Пленные, проходя мимо, как по команде поворачивали головы к убитому. Молча прощались с товарищем.

Колонна скрылась за углом улицы. Вытирая слезы, проклиная немцев, начали расходиться женщины, которые вышли посмотреть, нет ли среди пленных родных или знакомых.

- Выстрелил и не моргнул, гад! - с ненавистью сказал Ваня.

- А может, он живой? - тихонько потянул его за рукав Гена Гуринок. Может, не попал немец? Вполне даже возможно.

- Нет, Генка, он ему в ухо выстрелил.

- Убивать надо! - вдруг глухо сказал Митя Тарас. - Убивать!

- Что? - переспросил Ваня.

- Бить гадов надо!

Мите Тарасу никто не ответил. Ребята не сводили глаз с убитого. Угрюмо, сжав зубы, смотрел Гриша Голуб, мрачно, исподлобья - Митя Тарас, со слезами на глазах - Гена Гуринок, с ужасом, весь дрожа, - Вася Матвеенко.

Ваня медленно снял голубую выцветшую тюбетейку, скомкал в руке. "Может, где и моего батяню вот так..."

Он проглотил давящий ком в горле, сунул тюбетейку в карман и повернулся к друзьям. Постоял, глядя в землю. Неожиданно оживился. Глаза его возбужденно заблестели.

- Хлопцы! Слушай сюда! А один красноармеец удрал! Чтоб мне с этого места не сойти!

- Ага! От них удерешь! - безнадежно махнул рукой Вася Матвеенко. Видел, какие овчарки? Хуже волков.

- Не верите? - загорячился Ваня.

- Вань, а может, тебе показалось? - деликатно спросил Гена Гуринок. Очень просто могло показаться...

- Да я что - слепой, или что?! Своими глазами видел! - разозлился Ваня. - Сейчас мы поищем его. Васька и Митька, вы стойте на страже. Если что свистите. А вы - за мной!

Они перебежали улицу и осторожно приблизились к разрушенной стене дома. Ваня взмахом руки остановил Гену и Гришу, стал внимательно присматриваться. Взгляд его остановился на небольшой дыре, наполовину прикрытой ржавой покоробленной жестью, "Наверно, здесь раньше был вход в подвал дома, отметил про себя Ваня. - Сюда пленный и нырнул".

Он опустился на колени, просунул голову в дыру и присмотрелся. Щебенка, битый кирпич, куски грязной бумаги, консервные банки, осколки стекла. Дальше, в глубине - глухая темнота.

- Дядечка, где вы? - тихо позвал Ваня. - Не бойтесь, мы свои...

Ни звука в ответ.

От железнодорожной станции долетел тоскливый и протяжный гудок паровоза. Где-то прогремел выстрел.

В руинах, вздымая горькую пыль, гулял ветер. Тихонько поскрипывал загнутый вверх угол жести.
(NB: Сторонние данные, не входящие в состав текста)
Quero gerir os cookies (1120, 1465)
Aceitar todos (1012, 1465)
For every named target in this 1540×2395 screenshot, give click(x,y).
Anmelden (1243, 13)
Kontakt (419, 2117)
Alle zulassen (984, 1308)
- Дядечка, чего вы там молчите? - не унимался Ваня. - Вылазьте, я же знаю, что вы тут. Идите сюда, мы вам помочь хотим, а?

- Дуришь ты нам голову! - возмущенно сказал Гриша Голуб. - Нет тут никого!

- Он же раненый и, может, лежит там без сознания, - даже не взглянув на него, ответил Ваня. - Вы сидите здесь, а я вниз полезу.

- А если он тебе кирпичиной? - испуганно вытаращил глаза Гриша. Трахнет - и будь здоров!